That produced 233 recommendations across 219 distinct tools. We then retrieved the cited pages directly and analyzed each for freshness and structure. The study measures one surface and one query type on purpose: ChatGPT, on vendor-discovery questions, the most commercially important moment in a B2B software buyer's journey.
The citation ownership gap
The citation ownership gap is the difference between how often AI recommends a brand and how often it cites that brand's own website as the source. In this study, that gap is wide.
Most software marketers assume that if AI is recommending them, AI must be reading and crediting their content. The data says otherwise. The recommendation and the citation are two separate events. A buyer can read that your product is a strong choice, click the source link beside it, and land on a review site, a competitor's comparison post, or a Reddit thread, never on your own pages.

▶ DATA EXCERPT
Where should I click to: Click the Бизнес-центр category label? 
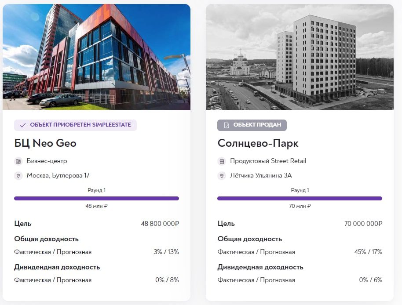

▶ TASK REQUIREMENTS
Rewrite everything from "Most software marketers" down to "your own pages." in the text on the citation ownership gap, renaming "Reddit thread" as "forum thread". The listing has no connection to the text on the citation ownership gap.

▶ OUTPUT
Most software marketers assume that if AI is recommending them, AI must be reading and crediting their content. The data says otherwise. The recommendation and the citation are two separate events. A buyer can read that your product is a strong choice, click the source link beside it, and land on a review site, a competitor's comparison post, or a forum thread, never on your own pages.